Pompei e le altre Pompei d’Italia edito da UTET. Alberto Angela all’Unife

Università degli Studi di FERRARA – Venerdì 10 maggio con Alberto Angela la presentazione del volume Pompei e le altre Pompei d’Italia con i testi del prof. Livio Zerbini e le fotografie di Araldo De Luca

Venerdì 10 maggio alle ore 17 nell’Aula Magna Drigo del Dipartimento di Studi Umanistici dell’Università di Ferrara, (via Paradiso, 12), si terrà la presentazione del volume Pompei e le altre Pompei d’Italia edito da UTET e realizzato in collaborazione con il Museo Archeologico Nazionale di Napoli. Ospite d’eccezione sarà Alberto Angela, divulgatore scientifico e scrittore.

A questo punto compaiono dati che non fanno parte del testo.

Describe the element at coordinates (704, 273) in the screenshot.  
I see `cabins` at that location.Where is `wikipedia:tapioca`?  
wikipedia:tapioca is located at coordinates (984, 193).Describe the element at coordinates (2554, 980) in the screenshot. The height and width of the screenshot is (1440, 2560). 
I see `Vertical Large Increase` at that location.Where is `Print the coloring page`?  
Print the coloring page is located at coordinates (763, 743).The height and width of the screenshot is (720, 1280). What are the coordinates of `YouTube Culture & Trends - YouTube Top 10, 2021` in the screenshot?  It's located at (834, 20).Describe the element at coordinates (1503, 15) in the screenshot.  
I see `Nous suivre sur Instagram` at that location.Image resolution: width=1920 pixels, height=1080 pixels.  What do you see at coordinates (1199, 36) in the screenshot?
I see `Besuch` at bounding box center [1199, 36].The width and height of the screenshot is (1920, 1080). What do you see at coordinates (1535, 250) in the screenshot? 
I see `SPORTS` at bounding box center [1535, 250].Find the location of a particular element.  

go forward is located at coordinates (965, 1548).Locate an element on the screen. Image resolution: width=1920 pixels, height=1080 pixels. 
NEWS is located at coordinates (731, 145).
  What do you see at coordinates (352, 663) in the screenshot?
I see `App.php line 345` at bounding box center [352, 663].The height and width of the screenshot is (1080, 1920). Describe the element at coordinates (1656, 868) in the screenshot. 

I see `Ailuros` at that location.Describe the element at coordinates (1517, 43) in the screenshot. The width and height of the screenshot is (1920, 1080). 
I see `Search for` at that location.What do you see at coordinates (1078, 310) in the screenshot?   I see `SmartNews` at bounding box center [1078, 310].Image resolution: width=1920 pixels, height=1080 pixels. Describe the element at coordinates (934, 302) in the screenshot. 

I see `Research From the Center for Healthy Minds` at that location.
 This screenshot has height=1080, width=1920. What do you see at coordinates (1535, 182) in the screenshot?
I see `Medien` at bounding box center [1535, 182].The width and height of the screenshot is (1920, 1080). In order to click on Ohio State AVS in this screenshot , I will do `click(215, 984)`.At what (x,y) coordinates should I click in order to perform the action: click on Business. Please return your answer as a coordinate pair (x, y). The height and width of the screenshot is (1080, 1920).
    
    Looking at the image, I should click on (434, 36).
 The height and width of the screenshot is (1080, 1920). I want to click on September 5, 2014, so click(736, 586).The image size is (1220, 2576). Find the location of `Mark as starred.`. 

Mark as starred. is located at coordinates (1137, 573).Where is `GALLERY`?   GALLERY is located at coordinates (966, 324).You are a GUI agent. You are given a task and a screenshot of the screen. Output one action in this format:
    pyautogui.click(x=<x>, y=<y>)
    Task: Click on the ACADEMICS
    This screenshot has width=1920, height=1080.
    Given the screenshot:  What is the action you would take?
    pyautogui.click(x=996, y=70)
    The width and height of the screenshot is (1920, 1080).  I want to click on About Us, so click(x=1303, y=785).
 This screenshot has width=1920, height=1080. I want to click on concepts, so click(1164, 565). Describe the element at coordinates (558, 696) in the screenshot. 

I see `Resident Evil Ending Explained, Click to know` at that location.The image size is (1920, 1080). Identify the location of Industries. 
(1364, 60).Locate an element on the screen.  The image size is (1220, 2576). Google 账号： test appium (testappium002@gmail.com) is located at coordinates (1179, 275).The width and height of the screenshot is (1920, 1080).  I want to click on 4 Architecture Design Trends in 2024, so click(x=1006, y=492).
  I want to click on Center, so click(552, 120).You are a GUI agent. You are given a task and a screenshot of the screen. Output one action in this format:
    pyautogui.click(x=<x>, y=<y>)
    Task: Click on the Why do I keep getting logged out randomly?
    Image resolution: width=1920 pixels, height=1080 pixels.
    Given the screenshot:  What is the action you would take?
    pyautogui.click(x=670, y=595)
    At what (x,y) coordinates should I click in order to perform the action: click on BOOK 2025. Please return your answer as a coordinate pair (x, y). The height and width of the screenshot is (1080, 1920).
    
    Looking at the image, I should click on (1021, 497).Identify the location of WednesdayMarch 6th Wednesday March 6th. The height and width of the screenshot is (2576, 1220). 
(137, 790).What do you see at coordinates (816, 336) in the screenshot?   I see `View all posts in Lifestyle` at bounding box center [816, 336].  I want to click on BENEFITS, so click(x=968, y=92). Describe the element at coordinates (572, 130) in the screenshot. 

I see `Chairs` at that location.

Il volumePompei e le altre Pompei d’Italia contiene un ricco reportage dei più spettacolari elementi artistici pompeiani, con mosaici, affreschi e statue ritratti in oltre 140 immagini del fotografo d’arte Araldo De Luca accompagnate dai testi del Professor Livio Zerbini, docente di storia antica e romana di Unife, storico e archeologo.

Dopo il saluto del Rettore Pasquale Nappi, interverranno alla presentazione Caterina Cornelio, Direttore del Museo Nazionale Archeologico di Ferrara, Angela Donati, docente di storia Romana presso l’Università di Bologna, Fabio Lazzari, Presidente UTET Grandi Opere, Carlo Peretto, docente di Antropologia presso l’Università di Ferrara, Stefano Scansani, direttore del quotidiano “La Nuova Ferrara”, Franco Torriero, Diretore marketing UTET Grandi Opere, Livio Zerbini.

“Il volume Pompei e le altre Pompei d’Italia – afferma Livio Zerbiniregala un emozionante viaggio nel passato alla scoperta delle radici della nostra civiltà: come vivevano i nostri antenati, come erano arredate le loro case, dove e come lavoravano, come si divertivano, in che cosa credevano. In più nella sezione dell’opera intitolata “Capolavori nascosti” è possibile ammirare – su tavole stampate con tecnica fine art su pregiata carta cotone – dieci veri e propri capolavori dell’arte antica celati al pubblico, conservati nel Museo Archeologico Nazionale di Napoli ma non esposti, qui fotografati per la prima volta da Araldo De Luca”.